How to efficiently transmit videos at high resolutions with least bandwidth needed is a vital consideration in developing networked video applications. A possible solution is to encode the videos using a newly developed and advanced video coding standard, for example using HEVC instead of H.264/AVC. But promotion and adoption of a new coding standard usually takes time. Even though HEVC was finalized in 2012, H.264/AVC standardized in 2003n still dominates the video industry and is expected to stay in use for a long time.

Reducing bitrate of transmitting the compressed video may also be achieved by increasing the degree of quantization or reducing the resolution, but at the cost of reducing video quality. Traditional deblocking or up-sampling filters (e.g., bicubic) usually smooth the images, causing quality degradation.

In addition to aforementioned methods to reduce bitrate of video transmission, recently, deep learning is introduced to improve the video resolution at reduced transmission bitrates. For example, neural-mode-based deep learning is used to learn the mapping models between the original high resolution and downscaled low resolution videos. Learned algorithms are used to restore the HR representations as much as possible, often yielding better visual quality than the conventional schemes. However, such algorithms are usually used against data without compression noise.

BRIEF SUMMARY

The present invention provides a real-time collaborative video processing method based on deep neural networks (DNNs), referred to hereafter as CVP, which provides an innovative solution built on the conventional video codecs and deep-learning-based super resolution methods to improve the coding efficiency without sacrifice of the visual quality.

The CVP system includes a spatial down-sampling module, a video coding and streaming module, a color transform module, and a learned resolution scaling module.

In one embodiment, the down-sampling module is applied to downscale a high resolution (HR) video input to a low resolution (LR) alternative. Common down-sampling filters (e.g., bicubic, etc.) can be adopted. In another embodiment, the CVP system could directly capture videos at a low resolution.

In one embodiment, the downscaling factor (e.g., 2×/3×/4× for both horizontal and vertical directions) is content-aware. This factor is determined by computing the spatial perceptual information (SI) and temporal perceptual information (TI) to explore the resolution redundancy. By setting specific threshold values of SI and TI for different resolutions, which can be derived from testing a range of different SI and TI values for different content, the downscaling factor that is oversampled can be screened out to avoid excessive loss of information for the upcoming reconstruction.

In one embodiment, the video codec (i.e., H.264/HEVC/AV1) is applied at the video coding module to encode the LR video at the sender server. The encoded bit stream is then encapsulated and delivered to the client across the internet.

# Available records
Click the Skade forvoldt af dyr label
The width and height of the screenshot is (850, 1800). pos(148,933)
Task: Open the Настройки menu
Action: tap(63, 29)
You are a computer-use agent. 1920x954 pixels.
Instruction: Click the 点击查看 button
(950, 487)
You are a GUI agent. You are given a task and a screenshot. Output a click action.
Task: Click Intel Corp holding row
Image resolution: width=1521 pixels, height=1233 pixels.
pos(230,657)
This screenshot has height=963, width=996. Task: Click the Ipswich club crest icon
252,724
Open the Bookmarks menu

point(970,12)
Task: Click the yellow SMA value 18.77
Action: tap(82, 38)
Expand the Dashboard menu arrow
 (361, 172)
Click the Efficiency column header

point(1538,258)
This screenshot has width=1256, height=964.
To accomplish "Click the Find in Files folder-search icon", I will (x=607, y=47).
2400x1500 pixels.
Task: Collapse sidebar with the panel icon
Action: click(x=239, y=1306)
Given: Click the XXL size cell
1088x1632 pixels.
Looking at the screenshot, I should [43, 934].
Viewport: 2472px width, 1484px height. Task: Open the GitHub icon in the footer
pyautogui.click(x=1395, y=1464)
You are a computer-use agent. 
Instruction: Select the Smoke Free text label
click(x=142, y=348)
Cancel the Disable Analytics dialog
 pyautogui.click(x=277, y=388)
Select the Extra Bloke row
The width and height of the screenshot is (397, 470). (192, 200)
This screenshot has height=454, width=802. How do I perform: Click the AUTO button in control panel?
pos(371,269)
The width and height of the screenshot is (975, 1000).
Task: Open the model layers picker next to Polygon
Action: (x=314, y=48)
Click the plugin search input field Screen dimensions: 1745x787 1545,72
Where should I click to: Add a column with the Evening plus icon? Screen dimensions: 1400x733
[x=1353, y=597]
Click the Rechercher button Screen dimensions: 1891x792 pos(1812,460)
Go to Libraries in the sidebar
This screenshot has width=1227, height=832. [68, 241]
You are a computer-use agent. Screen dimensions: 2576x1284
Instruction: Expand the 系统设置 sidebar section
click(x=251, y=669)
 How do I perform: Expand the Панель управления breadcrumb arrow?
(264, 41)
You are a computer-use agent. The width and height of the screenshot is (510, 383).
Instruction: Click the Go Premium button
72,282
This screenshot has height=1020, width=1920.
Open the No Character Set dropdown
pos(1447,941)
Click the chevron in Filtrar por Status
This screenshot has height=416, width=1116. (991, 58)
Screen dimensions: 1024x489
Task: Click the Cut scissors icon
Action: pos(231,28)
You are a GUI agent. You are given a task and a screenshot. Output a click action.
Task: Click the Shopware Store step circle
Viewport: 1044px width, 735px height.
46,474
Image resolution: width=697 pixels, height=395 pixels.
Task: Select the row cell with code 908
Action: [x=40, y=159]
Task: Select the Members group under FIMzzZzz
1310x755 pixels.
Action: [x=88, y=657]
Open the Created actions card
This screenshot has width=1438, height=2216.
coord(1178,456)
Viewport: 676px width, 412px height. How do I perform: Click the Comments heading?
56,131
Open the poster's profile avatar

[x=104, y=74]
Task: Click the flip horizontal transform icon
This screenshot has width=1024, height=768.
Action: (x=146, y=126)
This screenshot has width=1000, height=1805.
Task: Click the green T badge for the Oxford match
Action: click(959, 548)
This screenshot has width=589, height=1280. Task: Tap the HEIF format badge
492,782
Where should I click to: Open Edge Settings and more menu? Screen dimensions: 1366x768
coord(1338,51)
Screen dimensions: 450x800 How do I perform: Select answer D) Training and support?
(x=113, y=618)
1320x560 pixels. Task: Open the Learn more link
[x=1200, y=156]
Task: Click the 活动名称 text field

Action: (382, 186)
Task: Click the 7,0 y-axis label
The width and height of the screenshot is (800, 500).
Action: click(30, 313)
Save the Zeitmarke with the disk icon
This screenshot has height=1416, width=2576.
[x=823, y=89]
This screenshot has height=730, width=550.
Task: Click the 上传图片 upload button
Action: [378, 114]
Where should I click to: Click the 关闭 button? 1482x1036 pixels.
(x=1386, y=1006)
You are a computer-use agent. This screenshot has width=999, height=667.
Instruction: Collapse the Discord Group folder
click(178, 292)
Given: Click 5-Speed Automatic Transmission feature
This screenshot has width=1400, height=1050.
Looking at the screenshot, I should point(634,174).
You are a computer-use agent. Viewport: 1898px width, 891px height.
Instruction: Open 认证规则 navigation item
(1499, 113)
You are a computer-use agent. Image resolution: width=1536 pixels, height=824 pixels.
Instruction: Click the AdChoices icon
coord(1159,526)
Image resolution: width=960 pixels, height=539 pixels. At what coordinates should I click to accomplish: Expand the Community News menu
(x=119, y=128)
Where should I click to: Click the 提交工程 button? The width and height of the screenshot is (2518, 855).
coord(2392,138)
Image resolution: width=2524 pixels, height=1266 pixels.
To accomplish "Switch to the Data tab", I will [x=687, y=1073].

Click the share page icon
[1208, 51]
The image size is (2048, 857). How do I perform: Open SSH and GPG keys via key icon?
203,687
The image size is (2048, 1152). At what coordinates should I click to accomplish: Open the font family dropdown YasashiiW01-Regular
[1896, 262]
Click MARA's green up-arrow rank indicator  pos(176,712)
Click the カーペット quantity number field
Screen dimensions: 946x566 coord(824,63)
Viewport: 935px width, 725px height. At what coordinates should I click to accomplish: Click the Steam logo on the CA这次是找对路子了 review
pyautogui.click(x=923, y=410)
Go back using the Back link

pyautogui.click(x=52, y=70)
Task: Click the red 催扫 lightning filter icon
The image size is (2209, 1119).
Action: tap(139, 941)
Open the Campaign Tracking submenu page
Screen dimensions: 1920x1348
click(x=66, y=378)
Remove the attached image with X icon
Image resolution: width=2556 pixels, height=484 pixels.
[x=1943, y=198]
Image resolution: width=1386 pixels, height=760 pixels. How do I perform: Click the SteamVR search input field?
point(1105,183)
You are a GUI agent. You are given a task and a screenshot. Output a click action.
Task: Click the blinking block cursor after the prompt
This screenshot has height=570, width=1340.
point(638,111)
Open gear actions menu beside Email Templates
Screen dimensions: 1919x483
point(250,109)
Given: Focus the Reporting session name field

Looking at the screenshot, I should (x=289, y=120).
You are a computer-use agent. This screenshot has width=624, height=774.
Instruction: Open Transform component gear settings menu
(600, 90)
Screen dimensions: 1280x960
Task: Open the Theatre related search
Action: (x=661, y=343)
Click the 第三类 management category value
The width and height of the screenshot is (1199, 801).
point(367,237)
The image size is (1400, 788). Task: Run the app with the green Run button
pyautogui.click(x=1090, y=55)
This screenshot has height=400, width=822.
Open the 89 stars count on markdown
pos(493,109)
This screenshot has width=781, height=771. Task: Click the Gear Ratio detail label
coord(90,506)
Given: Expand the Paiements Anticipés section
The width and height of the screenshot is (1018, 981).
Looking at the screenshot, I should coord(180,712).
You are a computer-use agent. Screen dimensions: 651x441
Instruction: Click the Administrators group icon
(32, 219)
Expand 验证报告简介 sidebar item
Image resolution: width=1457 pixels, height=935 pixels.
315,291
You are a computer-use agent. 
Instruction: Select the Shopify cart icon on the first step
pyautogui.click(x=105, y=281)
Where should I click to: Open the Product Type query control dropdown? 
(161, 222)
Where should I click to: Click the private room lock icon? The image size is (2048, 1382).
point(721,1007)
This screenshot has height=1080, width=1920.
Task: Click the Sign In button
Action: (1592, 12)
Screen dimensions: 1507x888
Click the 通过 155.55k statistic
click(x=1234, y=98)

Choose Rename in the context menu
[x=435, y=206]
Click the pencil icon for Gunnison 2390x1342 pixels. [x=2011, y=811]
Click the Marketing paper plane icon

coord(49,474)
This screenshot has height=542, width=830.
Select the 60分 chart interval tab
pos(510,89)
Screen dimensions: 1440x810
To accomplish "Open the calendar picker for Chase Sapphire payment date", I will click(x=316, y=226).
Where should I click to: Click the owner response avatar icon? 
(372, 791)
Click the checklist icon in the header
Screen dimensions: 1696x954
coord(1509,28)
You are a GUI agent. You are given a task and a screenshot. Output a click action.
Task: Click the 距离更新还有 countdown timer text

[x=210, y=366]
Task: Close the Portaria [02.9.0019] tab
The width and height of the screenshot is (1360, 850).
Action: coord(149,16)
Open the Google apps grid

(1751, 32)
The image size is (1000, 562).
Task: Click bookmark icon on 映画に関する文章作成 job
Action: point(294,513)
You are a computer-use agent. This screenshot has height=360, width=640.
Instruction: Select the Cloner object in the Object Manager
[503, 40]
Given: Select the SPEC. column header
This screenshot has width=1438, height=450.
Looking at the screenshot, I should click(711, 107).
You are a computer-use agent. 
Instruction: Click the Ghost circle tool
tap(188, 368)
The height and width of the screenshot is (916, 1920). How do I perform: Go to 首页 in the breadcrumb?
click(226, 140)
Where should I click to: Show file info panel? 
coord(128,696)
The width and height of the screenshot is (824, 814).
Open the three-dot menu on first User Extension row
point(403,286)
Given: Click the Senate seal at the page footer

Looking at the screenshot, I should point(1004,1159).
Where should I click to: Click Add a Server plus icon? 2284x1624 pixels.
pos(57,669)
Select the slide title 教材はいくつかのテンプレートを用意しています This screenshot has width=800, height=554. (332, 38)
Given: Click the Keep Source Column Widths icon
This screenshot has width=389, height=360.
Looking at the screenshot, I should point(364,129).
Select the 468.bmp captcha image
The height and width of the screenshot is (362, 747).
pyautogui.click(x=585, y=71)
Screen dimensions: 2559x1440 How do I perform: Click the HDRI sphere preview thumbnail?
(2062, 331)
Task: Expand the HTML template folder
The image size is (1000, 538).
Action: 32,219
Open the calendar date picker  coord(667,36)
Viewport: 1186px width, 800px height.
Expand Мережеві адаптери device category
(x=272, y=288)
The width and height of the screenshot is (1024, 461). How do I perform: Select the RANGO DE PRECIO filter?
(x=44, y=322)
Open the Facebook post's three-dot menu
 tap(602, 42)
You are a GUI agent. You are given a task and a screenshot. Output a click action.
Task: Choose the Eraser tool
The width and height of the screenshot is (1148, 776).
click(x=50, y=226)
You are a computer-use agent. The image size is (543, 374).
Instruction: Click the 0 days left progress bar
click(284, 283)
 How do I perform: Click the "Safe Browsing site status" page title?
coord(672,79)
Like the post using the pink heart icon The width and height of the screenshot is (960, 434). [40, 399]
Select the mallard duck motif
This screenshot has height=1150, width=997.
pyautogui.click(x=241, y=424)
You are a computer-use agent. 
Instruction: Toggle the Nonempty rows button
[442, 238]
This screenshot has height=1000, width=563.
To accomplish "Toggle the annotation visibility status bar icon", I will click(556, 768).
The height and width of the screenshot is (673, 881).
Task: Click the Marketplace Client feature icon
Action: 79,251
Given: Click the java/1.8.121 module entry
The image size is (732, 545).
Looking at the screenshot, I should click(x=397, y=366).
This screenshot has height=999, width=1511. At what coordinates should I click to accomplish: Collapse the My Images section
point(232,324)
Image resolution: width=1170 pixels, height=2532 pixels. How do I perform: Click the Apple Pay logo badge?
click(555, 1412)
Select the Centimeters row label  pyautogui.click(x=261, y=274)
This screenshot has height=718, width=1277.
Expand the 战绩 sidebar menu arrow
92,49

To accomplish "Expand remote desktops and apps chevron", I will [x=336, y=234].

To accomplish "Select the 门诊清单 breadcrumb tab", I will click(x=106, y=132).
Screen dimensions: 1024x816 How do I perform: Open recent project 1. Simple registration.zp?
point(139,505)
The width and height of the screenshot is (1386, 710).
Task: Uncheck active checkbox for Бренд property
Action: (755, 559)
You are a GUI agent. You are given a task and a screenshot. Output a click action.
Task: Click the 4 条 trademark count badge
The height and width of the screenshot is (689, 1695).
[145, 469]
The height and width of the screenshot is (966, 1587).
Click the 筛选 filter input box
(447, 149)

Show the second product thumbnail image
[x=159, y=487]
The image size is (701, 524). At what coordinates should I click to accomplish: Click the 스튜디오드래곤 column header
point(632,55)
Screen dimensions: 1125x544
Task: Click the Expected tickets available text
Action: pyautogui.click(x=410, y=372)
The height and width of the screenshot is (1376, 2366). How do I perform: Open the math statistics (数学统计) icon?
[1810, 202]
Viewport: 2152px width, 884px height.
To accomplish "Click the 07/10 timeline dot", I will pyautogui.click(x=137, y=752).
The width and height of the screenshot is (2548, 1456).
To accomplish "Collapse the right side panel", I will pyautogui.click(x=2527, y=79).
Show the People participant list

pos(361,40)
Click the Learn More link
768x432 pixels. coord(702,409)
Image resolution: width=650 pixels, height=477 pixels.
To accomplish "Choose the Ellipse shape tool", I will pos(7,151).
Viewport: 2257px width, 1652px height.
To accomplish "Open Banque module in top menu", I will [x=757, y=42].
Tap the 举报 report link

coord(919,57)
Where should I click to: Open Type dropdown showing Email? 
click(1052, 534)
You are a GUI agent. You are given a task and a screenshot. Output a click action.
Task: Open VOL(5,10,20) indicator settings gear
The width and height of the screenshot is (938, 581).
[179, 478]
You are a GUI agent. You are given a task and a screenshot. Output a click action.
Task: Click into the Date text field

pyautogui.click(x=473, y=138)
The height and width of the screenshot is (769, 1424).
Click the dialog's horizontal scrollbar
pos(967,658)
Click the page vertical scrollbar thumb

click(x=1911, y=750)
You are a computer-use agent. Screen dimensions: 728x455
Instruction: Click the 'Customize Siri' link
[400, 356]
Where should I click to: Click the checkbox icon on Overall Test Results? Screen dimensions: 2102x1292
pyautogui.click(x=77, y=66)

# Written tasks
**1.** According to the video coding text, what four modules make up the CVP system?
**2.** Edit the records from their first line through the line that contains "The width and height of the screenshot is (397, 470)." by changing "Instruction" to "Command", leaving everything else as it is. Return only those lines.
The text and the records are unrelated to each other.

# Solution set
**1.** A spatial down-sampling module, a video coding and streaming module, a color transform module, and a learned resolution scaling module.

**2.**
Click the Skade forvoldt af dyr label
The width and height of the screenshot is (850, 1800). pos(148,933)
Task: Open the Настройки menu
Action: tap(63, 29)
You are a computer-use agent. 1920x954 pixels.
Command: Click the 点击查看 button
(950, 487)
You are a GUI agent. You are given a task and a screenshot. Output a click action.
Task: Click Intel Corp holding row
Image resolution: width=1521 pixels, height=1233 pixels.
pos(230,657)
This screenshot has height=963, width=996. Task: Click the Ipswich club crest icon
252,724
Open the Bookmarks menu

point(970,12)
Task: Click the yellow SMA value 18.77
Action: tap(82, 38)
Expand the Dashboard menu arrow
 (361, 172)
Click the Efficiency column header

point(1538,258)
This screenshot has width=1256, height=964.
To accomplish "Click the Find in Files folder-search icon", I will (x=607, y=47).
2400x1500 pixels.
Task: Collapse sidebar with the panel icon
Action: click(x=239, y=1306)
Given: Click the XXL size cell
1088x1632 pixels.
Looking at the screenshot, I should [43, 934].
Viewport: 2472px width, 1484px height. Task: Open the GitHub icon in the footer
pyautogui.click(x=1395, y=1464)
You are a computer-use agent. 
Command: Select the Smoke Free text label
click(x=142, y=348)
Cancel the Disable Analytics dialog
 pyautogui.click(x=277, y=388)
Select the Extra Bloke row
The width and height of the screenshot is (397, 470). (192, 200)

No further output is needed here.